Implementation notes

Input types: Implement ProcessWith* methods for all input types you intend to support. For unsupported types, throw an exception directly. VariantRecord defines all feature field types that the framework can process. FSMap types are required when integrating with Feature Store—they significantly improve online processor performance.
Discretization: Implement only the transformation logic before discretization. If hash_bucket_size, vocab_list, boundaries, or another discretization operation is configured, the framework handles it automatically.
Thread safety: By default (is_op_thread_safe=true), the operator must be stateless or use only thread_local variables. Set is_op_thread_safe=false to have the framework create one object replica per thread—this is simpler to implement but uses more memory.
`string_view` inputs: Online services (EasyRecProcessor, TorchEasyRec Processor) pass item-side string features as absl::string_view for efficiency. If your operator can't handle string_view, set disable_string_view=true in the configuration to have the framework convert them to string before calling your operator. This degrades performance.
Custom config items: Use any key names in the JSON entry—the framework passes the full JSON string to Initialize. Don't reuse framework-reserved key names (such as feature_type, operator_name, value_type). Keys that reference external files must end with _file so the framework can sync them for offline tasks.
Operator directory: Use the FEATURE_OPERATOR_DIR environment variable to specify the directory where dynamic-link library files are located. Each dynamic-link library can contain implementations of multiple feature operators.
`BatchProcess` return type: The type of the VariantVector returned by BatchProcess depends on the values of is_sequence, value_dimension, and value_type. For more information, see the output table schema in Configuration reference. When stub_type=true is configured and no binning operation is set, BatchProcess can return any valid type, such as Map.

Configuration reference

`fg.json` entry structure

{
    "feature_name": "my_custom_fg_op",
    "feature_type": "custom_feature",
    "operator_name": "EditDistance",
    "operator_lib_file": "libedit_distance.so",
    "expression": [
        "user:query",
        "item:title"
    ],
    "value_type": "string",
    "separator": ",",
    "default_value": "-1",
    "value_dimension": 1,
    "normalizer": "method=expression,expr=x>16?16:x",
    "num_buckets": 10000,
    "stub_type": false,
    "is_sequence": false,
    "is_op_thread_safe": true
}

Add any additional configuration items your operator needs. The entire JSON entry is passed to Initialize.

Configuration parameters

Parameter	Required	Description
`feature_type`	Yes	Set to `custom_feature`.
`operator_name`	Yes	The name used in `REGISTER_PLUGIN`. Must match the registered class name. The same operator can be reused across multiple features.
`operator_lib_file`	Offline: required; Online: optional	Name of the `.so` file.

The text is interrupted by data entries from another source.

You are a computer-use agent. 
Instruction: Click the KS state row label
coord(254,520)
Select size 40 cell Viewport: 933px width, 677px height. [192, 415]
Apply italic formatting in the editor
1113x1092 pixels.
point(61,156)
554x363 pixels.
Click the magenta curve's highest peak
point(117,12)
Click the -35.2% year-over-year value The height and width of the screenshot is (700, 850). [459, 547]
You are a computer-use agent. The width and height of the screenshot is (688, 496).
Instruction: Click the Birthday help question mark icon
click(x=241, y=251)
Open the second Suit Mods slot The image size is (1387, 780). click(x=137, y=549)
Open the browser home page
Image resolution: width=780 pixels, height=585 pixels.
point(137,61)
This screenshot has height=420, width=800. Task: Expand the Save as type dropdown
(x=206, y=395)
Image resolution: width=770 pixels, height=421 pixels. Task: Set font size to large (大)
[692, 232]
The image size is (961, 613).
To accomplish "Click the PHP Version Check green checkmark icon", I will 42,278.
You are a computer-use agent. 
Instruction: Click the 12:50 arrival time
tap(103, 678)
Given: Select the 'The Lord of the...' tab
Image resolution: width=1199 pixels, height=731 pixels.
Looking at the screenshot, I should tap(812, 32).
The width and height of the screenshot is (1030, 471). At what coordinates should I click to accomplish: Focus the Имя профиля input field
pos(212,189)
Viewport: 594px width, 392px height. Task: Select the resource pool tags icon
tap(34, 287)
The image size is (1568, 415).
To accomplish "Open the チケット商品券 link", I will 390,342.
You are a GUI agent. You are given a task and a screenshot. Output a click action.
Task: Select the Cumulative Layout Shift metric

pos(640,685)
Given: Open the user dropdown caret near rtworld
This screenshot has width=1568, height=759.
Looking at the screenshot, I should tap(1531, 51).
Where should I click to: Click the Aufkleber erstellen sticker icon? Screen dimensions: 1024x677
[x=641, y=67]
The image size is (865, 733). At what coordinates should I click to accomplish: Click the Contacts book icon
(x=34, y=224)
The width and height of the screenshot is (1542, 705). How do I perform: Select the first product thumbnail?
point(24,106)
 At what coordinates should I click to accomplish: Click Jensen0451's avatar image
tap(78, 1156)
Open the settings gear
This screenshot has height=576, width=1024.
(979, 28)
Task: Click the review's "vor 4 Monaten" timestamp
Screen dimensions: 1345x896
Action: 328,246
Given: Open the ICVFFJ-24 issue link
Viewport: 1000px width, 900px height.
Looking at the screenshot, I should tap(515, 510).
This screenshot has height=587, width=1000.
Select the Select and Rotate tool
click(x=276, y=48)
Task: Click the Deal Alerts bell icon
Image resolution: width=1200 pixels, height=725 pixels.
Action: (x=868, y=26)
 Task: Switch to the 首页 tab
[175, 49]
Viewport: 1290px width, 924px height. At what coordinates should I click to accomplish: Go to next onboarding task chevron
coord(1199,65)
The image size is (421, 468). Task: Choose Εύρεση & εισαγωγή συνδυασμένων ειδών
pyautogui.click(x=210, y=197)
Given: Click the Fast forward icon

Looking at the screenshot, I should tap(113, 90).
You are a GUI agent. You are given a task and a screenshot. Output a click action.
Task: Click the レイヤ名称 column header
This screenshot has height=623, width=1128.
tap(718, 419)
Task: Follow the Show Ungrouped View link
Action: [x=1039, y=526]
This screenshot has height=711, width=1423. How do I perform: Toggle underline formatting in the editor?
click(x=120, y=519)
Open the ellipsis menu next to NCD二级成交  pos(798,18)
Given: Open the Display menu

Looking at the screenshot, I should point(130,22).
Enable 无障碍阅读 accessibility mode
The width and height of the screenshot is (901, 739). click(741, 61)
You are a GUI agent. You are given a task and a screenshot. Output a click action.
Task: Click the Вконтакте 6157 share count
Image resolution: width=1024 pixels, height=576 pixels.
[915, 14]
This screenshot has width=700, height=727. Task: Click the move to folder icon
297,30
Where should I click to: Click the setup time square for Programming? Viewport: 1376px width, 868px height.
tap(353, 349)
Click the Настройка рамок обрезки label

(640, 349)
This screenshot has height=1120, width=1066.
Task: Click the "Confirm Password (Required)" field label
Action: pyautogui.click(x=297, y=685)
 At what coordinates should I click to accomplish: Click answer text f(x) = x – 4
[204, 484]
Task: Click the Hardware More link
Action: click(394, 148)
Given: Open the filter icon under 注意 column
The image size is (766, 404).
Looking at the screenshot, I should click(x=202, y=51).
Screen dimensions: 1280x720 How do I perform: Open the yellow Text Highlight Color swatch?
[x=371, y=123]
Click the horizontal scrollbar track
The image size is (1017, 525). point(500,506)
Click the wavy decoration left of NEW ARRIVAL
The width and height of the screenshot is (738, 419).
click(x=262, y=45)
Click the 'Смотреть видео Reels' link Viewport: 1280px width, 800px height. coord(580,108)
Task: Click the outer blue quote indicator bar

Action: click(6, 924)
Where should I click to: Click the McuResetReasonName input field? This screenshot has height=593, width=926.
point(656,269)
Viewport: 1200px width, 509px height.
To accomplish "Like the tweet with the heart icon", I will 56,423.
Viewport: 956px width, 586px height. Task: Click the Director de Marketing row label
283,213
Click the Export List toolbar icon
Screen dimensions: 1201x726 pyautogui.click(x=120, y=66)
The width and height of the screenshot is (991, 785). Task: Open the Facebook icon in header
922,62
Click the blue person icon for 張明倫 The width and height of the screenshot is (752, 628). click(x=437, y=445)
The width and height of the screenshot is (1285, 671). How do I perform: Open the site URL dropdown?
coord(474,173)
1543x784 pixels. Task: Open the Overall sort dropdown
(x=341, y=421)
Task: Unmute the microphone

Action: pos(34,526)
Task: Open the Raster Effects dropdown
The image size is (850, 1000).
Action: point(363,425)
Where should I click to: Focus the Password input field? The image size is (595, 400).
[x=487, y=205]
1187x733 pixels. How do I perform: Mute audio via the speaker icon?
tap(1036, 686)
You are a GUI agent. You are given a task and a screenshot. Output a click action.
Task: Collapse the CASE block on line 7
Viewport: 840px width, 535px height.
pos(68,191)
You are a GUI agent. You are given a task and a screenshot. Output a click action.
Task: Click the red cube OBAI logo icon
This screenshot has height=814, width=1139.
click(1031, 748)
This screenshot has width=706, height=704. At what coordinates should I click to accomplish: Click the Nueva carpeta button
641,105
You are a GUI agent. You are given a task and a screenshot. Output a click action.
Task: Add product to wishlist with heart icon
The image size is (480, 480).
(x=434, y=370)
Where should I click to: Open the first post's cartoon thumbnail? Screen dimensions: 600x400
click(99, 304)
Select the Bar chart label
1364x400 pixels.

Online services scan the `custom_fg_lib` subdirectory of the `fg.json` model directory and load all `.so` files automatically. For official extension operators, set this to `pyfg/lib/libxxx.so`. For offline tasks, upload the `.so` as a MaxCompute resource with the same name.
`expression`	Yes	Input fields. Supports multiple inputs.
`value_type`	Yes	Output type. One of: `string`, `int32`, `int64`, `float`, `double`.
`default_value`	Yes	Default value as a string. The framework converts it to `value_type`.
`separator`	When output is multi-dimensional	Splits `default_value` into multiple values for multi-dimensional features.
`stub_type`	No	If `true`, the operator can only produce intermediate results and cannot be a leaf node in the Directed Acyclic Graph (DAG) execution graph. Default: `false`.
`is_sequence`	No	Whether the output is a sequence feature. Default: `false`.
`sequence_length`	When `is_sequence=true`	Maximum sequence length. Longer sequences are truncated.
`sequence_delim`	When input is string-type sequence	Separator between sequence elements.
`split_sequence`	No	For string-type input sequences, whether the framework splits the string before passing it to the operator. Default: `true`. After splitting, the field type becomes `std::vector<std::string>` even if it was originally a scalar. The split uses the CPU AVX-512 instruction set for better performance. If some inputs are sequences and others are scalars, consider whether framework-level splitting is appropriate.
`value_dimension`	No	Dimension of the output feature. Default: `0`. Used to truncate output in offline tasks and affects the output table schema. Omit if the output dimension is variable.
`normalizer`	No	Post-transformation normalization for numeric features. See Normalizer frameworks.
`placeholder`	When `is_sequence=true` and `value_dimension != 1`	Fills empty positions in a multi-value sequence element. Default for floats: `NaN`; default for integers: minimum value of the type. Sparse features with discretization output a jagged value; dense features without discretization use `default_value` instead.
`disable_string_view`	No	Converts `string_view`-type inputs to `string` before calling the operator. Default: `false`. Enable this if your operator can't handle `string_view`. Note: enabling this degrades performance. Map keys and values of `string_view` type are not converted—handle them in your operator.
`is_op_thread_safe`	No	Whether the operator is thread-safe. Default: `true` (operator must be stateless or use only `thread_local` variables). Set to `false` to have the framework create one object per thread (simpler, but uses more memory).

Output table schema

The value_dimension and is_sequence settings determine the schema type of the output table in offline tasks:

`value_dimension`	`is_sequence`	Schema type	With discretization
`1`	`false`	`value_type`	`bigint`
`1`	`true`	`array<value_type>`	`array<bigint>`
`≠1`	`false`	`array<value_type>`	`array<bigint>`
`≠1`	`true`	`array<array<value_type>>`	`array<array<bigint>>`

Special cases: array<array<int>> is forced to array<array<bigint>>; array<array<double>> is forced to array<array<float>>.

Normalizer frameworks

For numeric features, add a normalizer to further process the transformation result:

Framework	Example config	Formula
`log10`	`method=log10,threshold=1e-10,default=-10`	`x = x > threshold ? log10(x) : default`
`zscore`	`method=zscore,mean=0.0,standard_deviation=10.0`	`x = (x - mean) / standard_deviation`
`minmax`	`method=minmax,min=2.1,max=2.2`	`x = (x - min) / (max - min)`
`expression`	`method=expression,expr=sign(x)`	Any expression; the variable `x` represents the input.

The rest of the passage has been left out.